Tomoe picks her way down the last of the slope toward the garden. She's barefoot, her shoes dangling from one hand and the tofu bucket from the other. Her gaze is fixed on the back wall of the cabin.
On the other side of the house, Kenshin sits on the porch, still as a stone. He feels her approach. He rises, and steels himself. He walks to the edge of the porch and watches as she emerges from the brush. Her hair is down, and the breeze catches the ends, blowing them around her in a dancing black cloud. She sees him and stops in her tracks, and then covers the ground between them as though she's stalking him. When she reaches the stepping-stone, he puts out his hand to help her up, but she makes no move to take it.

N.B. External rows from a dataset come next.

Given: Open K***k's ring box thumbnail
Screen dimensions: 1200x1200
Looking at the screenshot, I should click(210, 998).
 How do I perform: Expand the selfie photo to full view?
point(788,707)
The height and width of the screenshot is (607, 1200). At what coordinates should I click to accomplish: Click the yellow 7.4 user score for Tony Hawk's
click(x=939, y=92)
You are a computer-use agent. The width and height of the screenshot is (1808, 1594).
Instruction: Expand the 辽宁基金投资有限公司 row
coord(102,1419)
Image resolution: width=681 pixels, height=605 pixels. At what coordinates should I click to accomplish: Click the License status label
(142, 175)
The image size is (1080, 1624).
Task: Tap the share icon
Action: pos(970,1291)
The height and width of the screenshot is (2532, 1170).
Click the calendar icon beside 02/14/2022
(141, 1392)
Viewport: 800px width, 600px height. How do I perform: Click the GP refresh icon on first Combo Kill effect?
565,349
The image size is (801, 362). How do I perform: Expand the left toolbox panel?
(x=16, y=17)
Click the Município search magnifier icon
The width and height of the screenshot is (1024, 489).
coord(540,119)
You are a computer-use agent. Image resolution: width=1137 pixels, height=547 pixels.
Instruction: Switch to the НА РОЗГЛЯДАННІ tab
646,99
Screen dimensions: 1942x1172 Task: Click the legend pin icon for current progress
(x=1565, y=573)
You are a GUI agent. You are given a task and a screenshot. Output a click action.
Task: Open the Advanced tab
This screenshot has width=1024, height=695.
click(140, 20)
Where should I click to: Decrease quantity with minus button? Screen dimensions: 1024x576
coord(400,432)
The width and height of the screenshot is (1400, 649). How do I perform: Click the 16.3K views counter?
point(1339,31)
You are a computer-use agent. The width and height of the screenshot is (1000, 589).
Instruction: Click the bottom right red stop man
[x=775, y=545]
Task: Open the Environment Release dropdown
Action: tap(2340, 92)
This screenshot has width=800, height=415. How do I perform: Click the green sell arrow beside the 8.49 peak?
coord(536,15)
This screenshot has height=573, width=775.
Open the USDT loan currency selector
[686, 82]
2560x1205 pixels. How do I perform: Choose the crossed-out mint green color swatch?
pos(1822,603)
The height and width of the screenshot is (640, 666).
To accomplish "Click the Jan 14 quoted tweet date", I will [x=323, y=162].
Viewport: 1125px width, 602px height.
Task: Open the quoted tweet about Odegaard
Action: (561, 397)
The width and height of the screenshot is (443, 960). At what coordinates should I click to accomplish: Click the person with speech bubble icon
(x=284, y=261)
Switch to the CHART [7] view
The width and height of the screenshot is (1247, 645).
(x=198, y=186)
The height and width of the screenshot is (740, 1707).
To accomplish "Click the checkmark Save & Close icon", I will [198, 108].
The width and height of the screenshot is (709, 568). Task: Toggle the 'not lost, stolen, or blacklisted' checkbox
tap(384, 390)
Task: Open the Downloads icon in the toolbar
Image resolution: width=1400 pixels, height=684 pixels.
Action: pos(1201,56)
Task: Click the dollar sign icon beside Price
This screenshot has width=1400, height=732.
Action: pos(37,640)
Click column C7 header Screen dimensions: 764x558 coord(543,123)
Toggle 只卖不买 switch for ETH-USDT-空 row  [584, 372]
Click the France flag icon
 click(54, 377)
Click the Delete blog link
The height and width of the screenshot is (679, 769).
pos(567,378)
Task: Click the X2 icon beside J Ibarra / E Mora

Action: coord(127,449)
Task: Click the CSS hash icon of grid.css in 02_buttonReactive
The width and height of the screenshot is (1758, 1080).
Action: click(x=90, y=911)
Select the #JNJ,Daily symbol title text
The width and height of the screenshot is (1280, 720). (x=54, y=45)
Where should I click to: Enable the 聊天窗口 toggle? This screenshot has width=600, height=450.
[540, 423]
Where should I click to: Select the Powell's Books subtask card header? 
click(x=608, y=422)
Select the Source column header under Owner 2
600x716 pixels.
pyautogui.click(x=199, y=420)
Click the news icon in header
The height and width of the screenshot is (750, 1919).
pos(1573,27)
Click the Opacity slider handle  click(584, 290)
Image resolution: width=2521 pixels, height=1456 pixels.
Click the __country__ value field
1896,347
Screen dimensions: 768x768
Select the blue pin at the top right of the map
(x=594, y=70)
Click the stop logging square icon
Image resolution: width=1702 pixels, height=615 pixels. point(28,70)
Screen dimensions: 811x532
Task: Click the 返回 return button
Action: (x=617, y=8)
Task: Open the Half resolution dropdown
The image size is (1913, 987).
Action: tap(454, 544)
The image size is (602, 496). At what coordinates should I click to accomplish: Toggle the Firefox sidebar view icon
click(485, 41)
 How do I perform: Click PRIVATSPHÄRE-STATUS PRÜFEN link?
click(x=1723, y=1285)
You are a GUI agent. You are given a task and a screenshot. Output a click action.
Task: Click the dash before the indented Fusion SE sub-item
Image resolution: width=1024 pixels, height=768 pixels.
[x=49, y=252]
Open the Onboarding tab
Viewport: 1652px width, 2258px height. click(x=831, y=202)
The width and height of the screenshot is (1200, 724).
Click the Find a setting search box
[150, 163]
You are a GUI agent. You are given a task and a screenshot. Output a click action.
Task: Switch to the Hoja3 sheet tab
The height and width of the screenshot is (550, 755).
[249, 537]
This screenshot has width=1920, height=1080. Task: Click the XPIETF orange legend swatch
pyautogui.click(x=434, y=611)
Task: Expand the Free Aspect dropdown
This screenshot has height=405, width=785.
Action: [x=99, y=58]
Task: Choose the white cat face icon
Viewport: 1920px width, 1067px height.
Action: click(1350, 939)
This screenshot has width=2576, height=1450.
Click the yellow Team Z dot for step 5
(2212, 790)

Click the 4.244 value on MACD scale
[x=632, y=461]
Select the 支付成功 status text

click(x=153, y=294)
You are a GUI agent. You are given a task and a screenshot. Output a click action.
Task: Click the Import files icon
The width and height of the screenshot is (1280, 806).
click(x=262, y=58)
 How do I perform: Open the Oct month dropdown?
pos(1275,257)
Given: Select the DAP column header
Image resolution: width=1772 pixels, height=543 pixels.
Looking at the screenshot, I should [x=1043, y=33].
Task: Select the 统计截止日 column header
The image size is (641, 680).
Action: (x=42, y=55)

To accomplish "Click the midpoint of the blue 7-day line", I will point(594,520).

"Welcome home," he begins, but her silence and stillness make him hesitate, and when he sees her face, the words die on his lips.
Then she takes his hand, and steps up onto the porch. For a moment, she stands very close to him, and their body heat grows in the space between them. Then he loosens his grip on her hand and begins to turn and step away, but she holds him back. His gaze snaps back to hers.
"Tomoe—" Her personal name in his mouth, unadorned by a respectful honorific, catches them both by surprise. "I—" But something in her eyes makes him stop.
She pulls him closer. For the second time, she says it: "Husband."